In high school, I avoided calculus, sticking to what I thought I could do, in order to get ‘A's, and reinforce the view that I was smart.  The problem with my childhood approach, and with fostering it in our children, is that if we only stick to what we can do, we will never really take life on, a skill that is essential to dreaming.

Ms. Galinsky explores this topic not by tackling perfectionism, but by examining how children learn to manage stress.  Citing the research of Megan Gunnar of the University of Minnesota, an expert on stress and coping in children, she writes “if you never allow your children to exceed what they can do, how are they going to manage adult life — where a lot of it is managing more than you thought you could manage?”

Soure:  istockphoto

Galinsky proceeds to enumerate how we can teach our children to manage stress.  They include, among others: 1) Manage your own stress; 2)  Turn to others who can help you manage your own stresses; 3)  Take time for yourself; 4) Don't shield your child from everyday stresses; 5) Know that a warm, caring and trusting relationship with your child make you a stress-buster; 6)  Understand your child's temperament — observe what your child does to calm down, and build on his or her strengths.

Galinsky then explains, “when I first began contemplating this skill, I saw it as managing stress.  As I thought more deeply, I saw it as the skill of resilience.  But now it is clear to me that the real essential skill is taking on challenges–being proactive rather than reactive when difficulties arise.  My mother always called it “getting back on the horse after falling off.  And with so many of her Mom-isms, she was right.”


There is so much more; here are a few snippets.

1.    How I felt — When I first started reading, I felt myself bristling, defensive, guilt-ridden.  My children are 13 and 9, old enough that I am aware of my mistakes.  The magic of this book is that gradually I came to see that I am doing many things right, to feel more love for my children, to see there is still a lot I can do to teach them these essential skills, both didactically, and by modeling change in myself.  Sometimes it feels like the parenting game is over, but it never is.

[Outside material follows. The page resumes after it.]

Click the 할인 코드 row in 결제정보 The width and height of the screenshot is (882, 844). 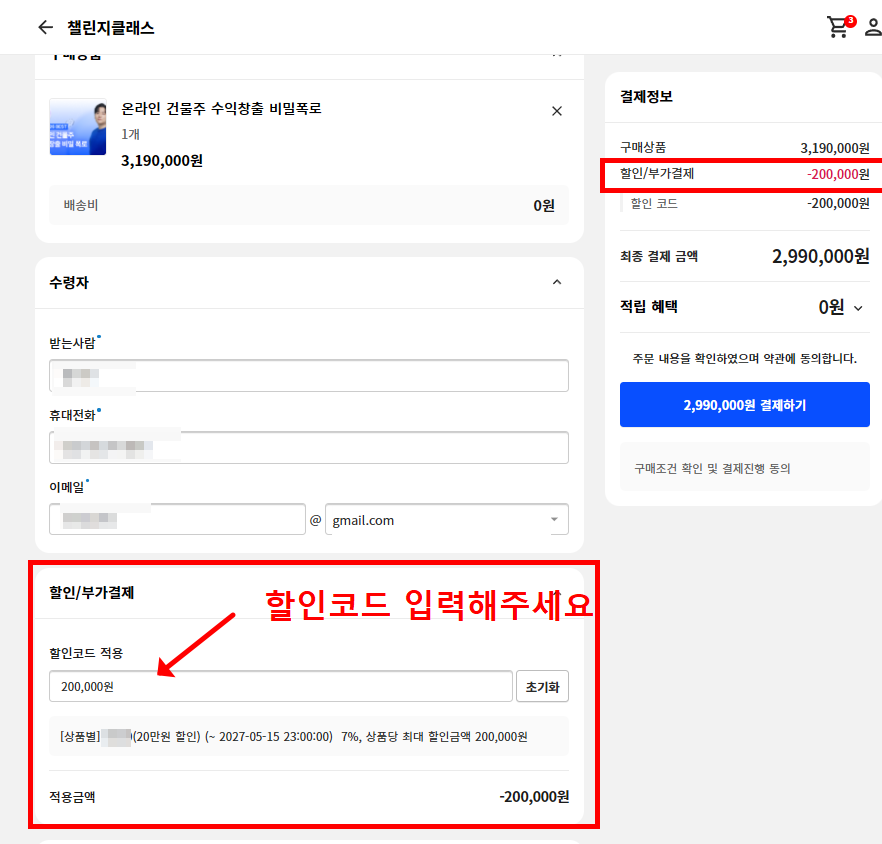click(x=745, y=203)
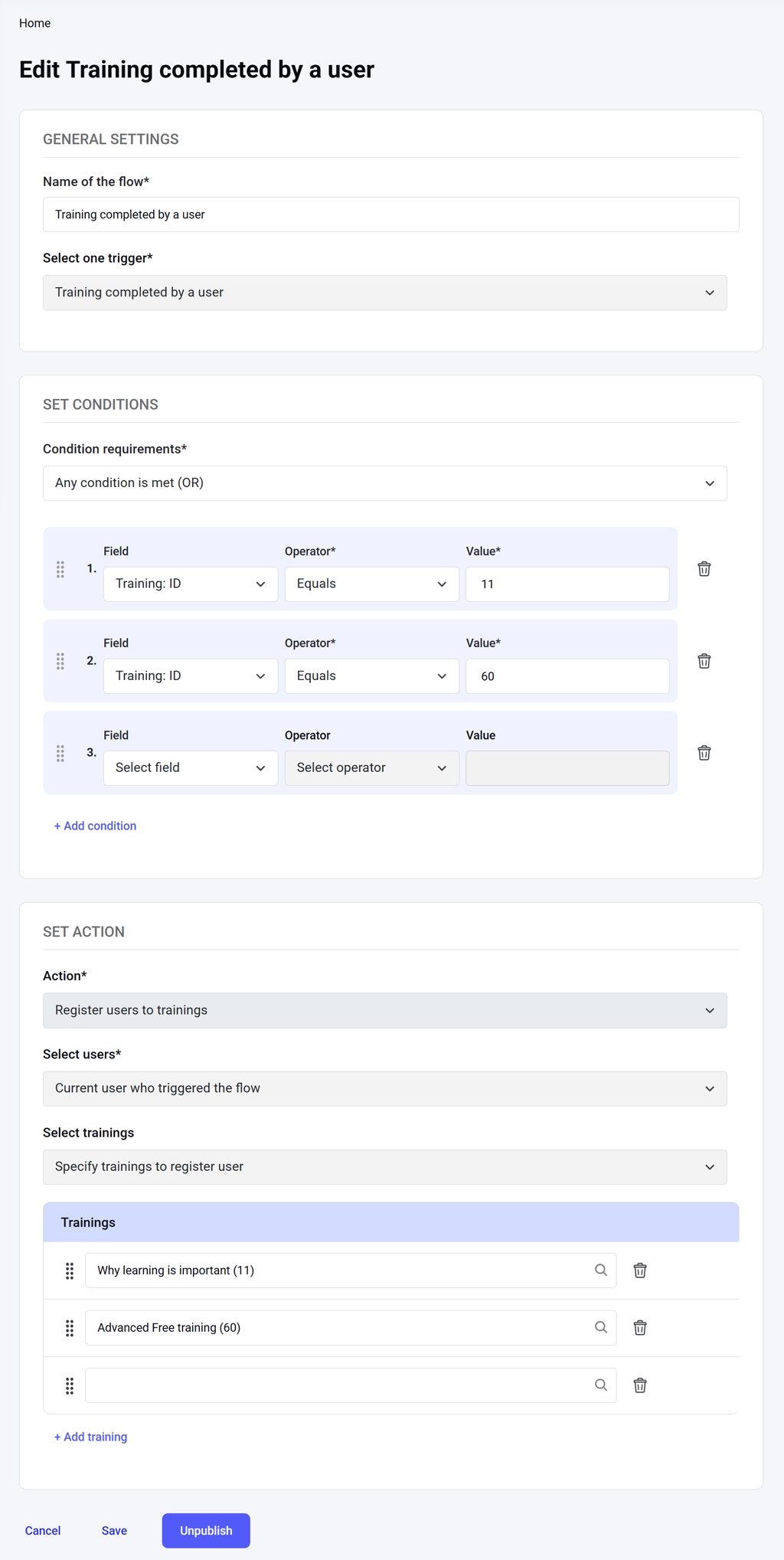Click search icon for 'Why learning is important'
The image size is (784, 1560).
pos(601,1270)
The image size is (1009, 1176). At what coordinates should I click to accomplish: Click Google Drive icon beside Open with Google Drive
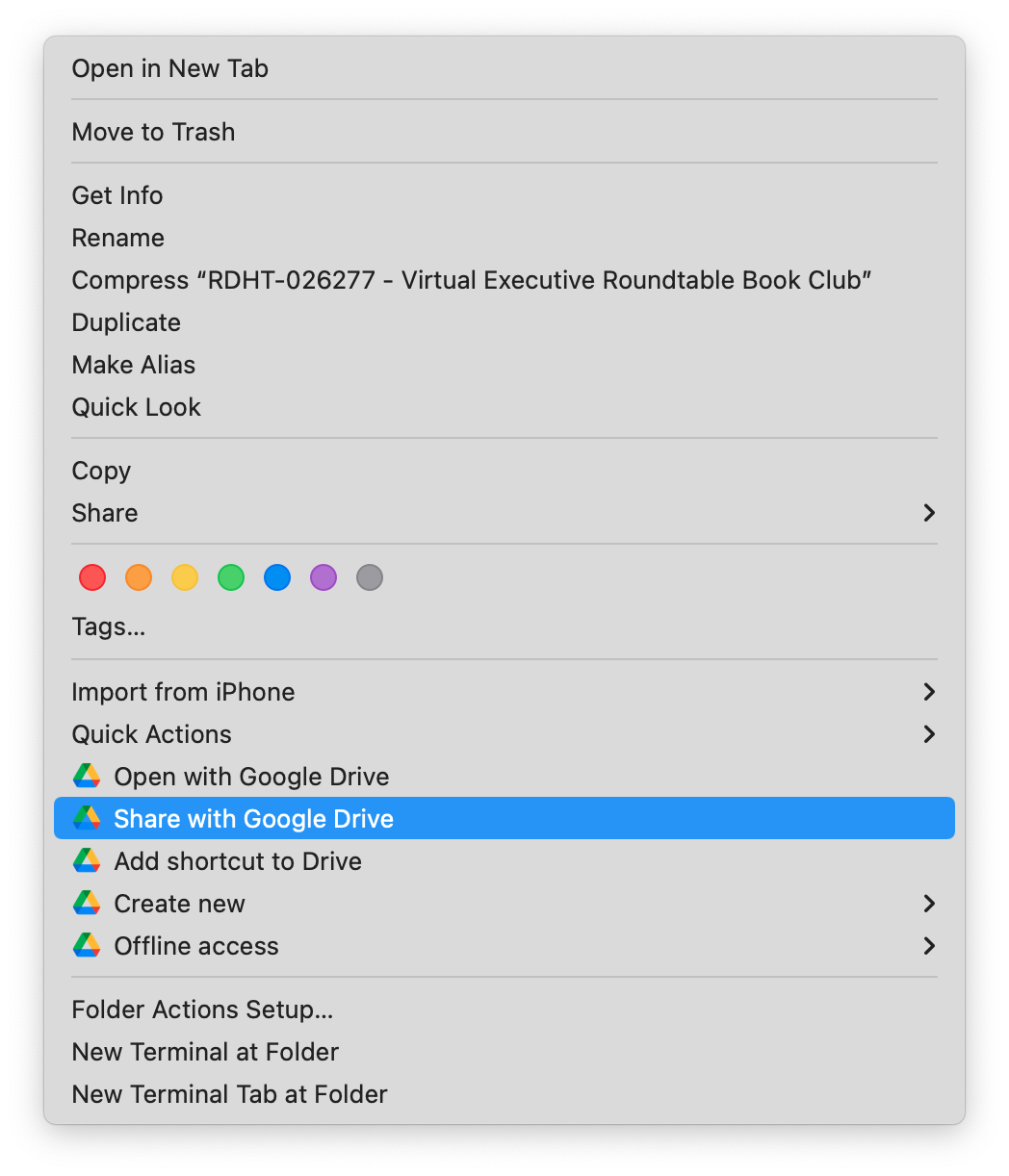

2.   Lemonade stands — All of our children need something that matters to them. It may not be what we would choose for ourselves or for them.  It doesn't matter.  “Every child needs lemonade stands, Galinsky's metaphor for something children really care about, throughout childhood; caring strongly about interests beyond oneself engenders focus.”  Adults need lemonade stands too.


Source:  istockphoto

3.   13-yr olds and homework  — Galinsky's simple explanation of how the brain works helped me recognize that when my son is not managing his homework load well, there may be sheer laziness, but it is also that developmentally he doesn't yet know how to project plan. This learning significantly alters my approach when I ask what he needs to get done for homework this weekend….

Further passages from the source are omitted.